Relief flooded through me as I recognized the familiar uniforms under their rain capes. “Then you’re making a terrible mistake, officers. I am no criminal. I’m a respectable citizen.”
This caused them more mirth. “A respectable citizen—and my father’s the pope in Rome! You did a bunk through the back window when my partner and I raided Tom Sharkey’s saloon a few minutes ago. So where did your fancy boy get to? Left you to face the music alone, did he?”
It was just beginning to dawn on me that they thought I was a woman of a very different occupation. “Jesus, Mary, and Joseph. I’m thinking the pair of you are in need of glasses,” I said angrily. “Look at me. Do I look like a woman of the streets?”
“She is kind of dowdy looking and she’s not even wearing any rouge on her cheeks,” Brendan commented. “Maybe we have made a mistake.”
I decided to ignore this unflattering assessment of my charms. “Of course you’ve made a mistake. But I’ll accept your apology, given that the light is so poor,” I said.
“So maybe she wasn’t the young girl who escaped from the bawdy house,” the larger officer conceded, “but she’s still up to no good. What would a respectable woman be doing out alone at this time of night?”
“If you really must know, I’m a private investigator, out on a case,” I said. “I’m observing a house opposite.”
If they had been mirthful before, then this time their jollity positively overflowed. They nudged each other in the side and staggered around guffawing while I gave my impression of Queen Victoria not being amused.
“If you don’t believe me, I have my card in my purse,” I said. “I am a partner at J. P. Riley and Associates. You must have met Paddy Riley.”
“Paddy Riley?” The large constable gave me an incredulous glance. “Paddy Riley? You’re not expecting me to believe that he’d ever work with a woman, are you? He hated women. Couldn’t stand the sight of them. And anyway, Paddy Riley’s dead and buried, in case you didn’t know.”
“Of course I know. I’m carrying on the business without him, or I would be if you two great clodhoppers would just leave me in peace.”
He still had hold of my arm and I tried to wrench myself free.
“Oh no, you’re coming with us, my dear. Whatever you were doing, I’ll wager you were up to no good.”

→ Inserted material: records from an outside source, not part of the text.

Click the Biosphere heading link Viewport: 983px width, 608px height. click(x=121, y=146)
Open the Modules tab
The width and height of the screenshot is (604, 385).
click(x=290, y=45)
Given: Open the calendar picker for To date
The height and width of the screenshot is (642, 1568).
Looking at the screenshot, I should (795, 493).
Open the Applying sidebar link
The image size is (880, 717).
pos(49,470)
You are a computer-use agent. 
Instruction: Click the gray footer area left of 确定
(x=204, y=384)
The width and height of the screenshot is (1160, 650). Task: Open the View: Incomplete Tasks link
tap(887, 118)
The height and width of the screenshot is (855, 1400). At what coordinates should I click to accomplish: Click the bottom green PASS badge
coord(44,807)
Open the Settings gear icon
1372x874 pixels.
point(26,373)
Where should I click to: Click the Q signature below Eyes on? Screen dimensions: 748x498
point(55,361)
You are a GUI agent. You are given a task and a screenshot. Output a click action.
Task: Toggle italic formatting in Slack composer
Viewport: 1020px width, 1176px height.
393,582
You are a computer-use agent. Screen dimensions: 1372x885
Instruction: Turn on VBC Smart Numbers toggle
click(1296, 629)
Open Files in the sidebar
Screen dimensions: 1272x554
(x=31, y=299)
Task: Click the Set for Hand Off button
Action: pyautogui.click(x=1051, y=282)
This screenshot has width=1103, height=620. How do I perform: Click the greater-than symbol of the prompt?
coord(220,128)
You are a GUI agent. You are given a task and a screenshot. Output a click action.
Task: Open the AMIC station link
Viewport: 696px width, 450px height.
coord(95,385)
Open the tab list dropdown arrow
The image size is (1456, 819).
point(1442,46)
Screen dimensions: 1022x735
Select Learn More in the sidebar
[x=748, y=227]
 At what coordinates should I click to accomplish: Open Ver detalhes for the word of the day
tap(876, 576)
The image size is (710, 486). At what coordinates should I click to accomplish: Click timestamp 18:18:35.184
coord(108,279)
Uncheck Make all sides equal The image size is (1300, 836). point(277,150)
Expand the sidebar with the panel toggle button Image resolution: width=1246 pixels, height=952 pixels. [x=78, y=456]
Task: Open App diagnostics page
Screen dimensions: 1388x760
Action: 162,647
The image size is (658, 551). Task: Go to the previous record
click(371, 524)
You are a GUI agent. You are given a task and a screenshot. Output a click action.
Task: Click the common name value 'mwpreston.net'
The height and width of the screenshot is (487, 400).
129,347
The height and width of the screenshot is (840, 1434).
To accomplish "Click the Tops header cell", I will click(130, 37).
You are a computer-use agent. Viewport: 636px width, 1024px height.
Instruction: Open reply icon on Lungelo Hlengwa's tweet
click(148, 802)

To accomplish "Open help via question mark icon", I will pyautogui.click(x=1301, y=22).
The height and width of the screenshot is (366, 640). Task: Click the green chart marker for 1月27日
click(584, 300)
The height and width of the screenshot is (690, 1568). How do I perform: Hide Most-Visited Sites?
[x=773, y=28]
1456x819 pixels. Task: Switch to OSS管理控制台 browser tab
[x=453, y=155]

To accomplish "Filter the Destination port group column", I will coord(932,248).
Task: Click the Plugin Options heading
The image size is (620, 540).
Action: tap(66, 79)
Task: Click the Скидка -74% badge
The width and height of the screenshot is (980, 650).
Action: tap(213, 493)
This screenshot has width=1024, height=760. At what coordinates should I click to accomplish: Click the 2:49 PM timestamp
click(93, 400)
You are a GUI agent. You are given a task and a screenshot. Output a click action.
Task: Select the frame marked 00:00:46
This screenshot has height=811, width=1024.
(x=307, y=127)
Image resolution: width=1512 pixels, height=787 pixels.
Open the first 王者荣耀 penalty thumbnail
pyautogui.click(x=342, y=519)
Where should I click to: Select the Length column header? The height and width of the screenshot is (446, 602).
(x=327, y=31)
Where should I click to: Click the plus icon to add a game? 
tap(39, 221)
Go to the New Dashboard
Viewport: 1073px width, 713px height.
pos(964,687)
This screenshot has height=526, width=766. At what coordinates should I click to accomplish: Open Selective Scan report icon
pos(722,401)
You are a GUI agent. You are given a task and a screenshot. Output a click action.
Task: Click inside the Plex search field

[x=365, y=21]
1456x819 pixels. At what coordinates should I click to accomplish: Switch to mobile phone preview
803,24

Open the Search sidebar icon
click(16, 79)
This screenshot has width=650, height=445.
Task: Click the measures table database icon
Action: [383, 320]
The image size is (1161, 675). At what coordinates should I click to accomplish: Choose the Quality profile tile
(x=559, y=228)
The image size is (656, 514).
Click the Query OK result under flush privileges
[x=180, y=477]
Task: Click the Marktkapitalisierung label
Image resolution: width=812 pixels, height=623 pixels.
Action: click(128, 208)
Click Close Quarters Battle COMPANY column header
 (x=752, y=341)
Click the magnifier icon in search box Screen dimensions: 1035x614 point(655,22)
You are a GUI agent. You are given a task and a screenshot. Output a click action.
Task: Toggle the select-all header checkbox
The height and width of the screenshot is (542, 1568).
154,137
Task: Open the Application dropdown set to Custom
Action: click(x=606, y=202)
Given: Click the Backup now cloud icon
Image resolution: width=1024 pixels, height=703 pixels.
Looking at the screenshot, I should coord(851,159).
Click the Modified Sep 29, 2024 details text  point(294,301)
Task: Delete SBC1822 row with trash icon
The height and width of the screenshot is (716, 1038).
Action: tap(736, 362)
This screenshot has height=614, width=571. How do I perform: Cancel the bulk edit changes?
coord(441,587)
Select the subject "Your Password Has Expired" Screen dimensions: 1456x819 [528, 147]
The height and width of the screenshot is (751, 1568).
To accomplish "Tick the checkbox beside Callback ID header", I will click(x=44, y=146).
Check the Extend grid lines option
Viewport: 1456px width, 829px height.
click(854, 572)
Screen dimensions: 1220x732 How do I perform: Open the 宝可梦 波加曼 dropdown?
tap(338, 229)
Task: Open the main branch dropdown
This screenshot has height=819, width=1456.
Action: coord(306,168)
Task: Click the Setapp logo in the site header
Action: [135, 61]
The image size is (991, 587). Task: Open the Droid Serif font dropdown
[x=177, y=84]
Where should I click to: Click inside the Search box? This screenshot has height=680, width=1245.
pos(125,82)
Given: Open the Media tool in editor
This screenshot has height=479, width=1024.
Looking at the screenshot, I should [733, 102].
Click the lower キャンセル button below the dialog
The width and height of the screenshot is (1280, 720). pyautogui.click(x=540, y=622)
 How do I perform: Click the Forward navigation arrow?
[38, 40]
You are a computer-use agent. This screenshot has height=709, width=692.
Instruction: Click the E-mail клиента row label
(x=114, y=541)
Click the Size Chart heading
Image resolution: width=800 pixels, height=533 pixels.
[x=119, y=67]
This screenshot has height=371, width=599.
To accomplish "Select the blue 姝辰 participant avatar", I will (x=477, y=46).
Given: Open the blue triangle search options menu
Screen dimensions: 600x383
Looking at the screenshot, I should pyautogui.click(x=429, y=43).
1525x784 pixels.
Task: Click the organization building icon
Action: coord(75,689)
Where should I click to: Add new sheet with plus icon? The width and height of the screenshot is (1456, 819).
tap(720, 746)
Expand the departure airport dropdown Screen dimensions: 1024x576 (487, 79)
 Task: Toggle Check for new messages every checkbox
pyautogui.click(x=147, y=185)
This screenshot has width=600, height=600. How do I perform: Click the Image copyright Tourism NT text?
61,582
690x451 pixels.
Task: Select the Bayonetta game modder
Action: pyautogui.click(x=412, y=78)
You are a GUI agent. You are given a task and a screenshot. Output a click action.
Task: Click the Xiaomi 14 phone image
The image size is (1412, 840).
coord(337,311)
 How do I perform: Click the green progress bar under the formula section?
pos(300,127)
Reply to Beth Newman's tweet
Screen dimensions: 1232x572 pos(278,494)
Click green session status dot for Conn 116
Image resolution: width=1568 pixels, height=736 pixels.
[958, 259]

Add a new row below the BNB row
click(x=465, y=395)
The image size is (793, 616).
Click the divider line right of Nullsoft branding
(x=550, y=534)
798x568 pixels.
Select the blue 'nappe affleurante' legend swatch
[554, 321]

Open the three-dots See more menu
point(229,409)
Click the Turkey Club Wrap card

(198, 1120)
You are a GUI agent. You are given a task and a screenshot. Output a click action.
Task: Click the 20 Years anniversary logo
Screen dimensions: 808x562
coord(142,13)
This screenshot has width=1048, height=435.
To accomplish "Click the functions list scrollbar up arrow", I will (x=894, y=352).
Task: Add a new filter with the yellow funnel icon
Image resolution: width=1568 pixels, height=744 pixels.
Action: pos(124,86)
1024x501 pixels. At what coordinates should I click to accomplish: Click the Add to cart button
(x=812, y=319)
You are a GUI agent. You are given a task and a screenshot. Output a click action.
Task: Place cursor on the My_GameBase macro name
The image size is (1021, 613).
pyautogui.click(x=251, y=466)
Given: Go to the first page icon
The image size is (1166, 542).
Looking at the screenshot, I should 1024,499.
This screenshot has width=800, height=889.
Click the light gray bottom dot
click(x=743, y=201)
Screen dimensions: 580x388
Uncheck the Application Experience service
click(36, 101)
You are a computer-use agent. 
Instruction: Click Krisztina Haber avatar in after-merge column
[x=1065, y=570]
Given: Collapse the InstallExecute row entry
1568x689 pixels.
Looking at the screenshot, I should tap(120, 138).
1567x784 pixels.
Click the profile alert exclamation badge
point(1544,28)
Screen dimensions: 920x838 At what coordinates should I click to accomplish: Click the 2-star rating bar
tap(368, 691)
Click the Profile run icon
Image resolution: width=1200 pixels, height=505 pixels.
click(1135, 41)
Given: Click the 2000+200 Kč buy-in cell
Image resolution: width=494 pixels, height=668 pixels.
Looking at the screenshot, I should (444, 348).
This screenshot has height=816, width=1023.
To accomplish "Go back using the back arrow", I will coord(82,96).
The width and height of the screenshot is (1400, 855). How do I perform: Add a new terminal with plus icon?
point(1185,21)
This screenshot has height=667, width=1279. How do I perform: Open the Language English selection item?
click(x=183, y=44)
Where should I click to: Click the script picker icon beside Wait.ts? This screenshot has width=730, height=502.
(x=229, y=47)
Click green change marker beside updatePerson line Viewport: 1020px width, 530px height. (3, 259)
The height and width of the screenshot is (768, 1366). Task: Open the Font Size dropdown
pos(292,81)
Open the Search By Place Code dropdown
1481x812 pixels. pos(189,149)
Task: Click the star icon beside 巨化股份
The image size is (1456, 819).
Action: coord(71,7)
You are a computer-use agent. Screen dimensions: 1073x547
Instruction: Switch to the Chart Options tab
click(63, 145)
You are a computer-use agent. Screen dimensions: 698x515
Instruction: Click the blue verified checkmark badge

“Observing the house opposite, she says,” the skinny one called Brendan commented, looking smug. “Do you think she could be working with the Dusters, scouting out places to rob?”
“Holy Mother of God! Of course I’m not scouting out places to rob. If you’ll just let go of me, I can produce any number of respected citizens who will vouch for me. In fact if you take me to your police station, I’m afraid you’re going to look very foolish because I happen to be a good friend of—” I bit my tongue and left the rest of the sentence hanging. I was dying to see their faces when I told them that their own Captain Daniel Sullivan could vouch for me, but I wasn’t going to use his name every time I was in a jam. He’d be only too delighted to remind me yet again that I was playing with fire and no good would come from trying to be part of a man’s world.
“A good friend of whom, my dear?” the large officer asked. “The mayor, was it? Or the governor? Or maybe our new president Teddy himself?” He grinned at the other policeman again and dug him in the ribs.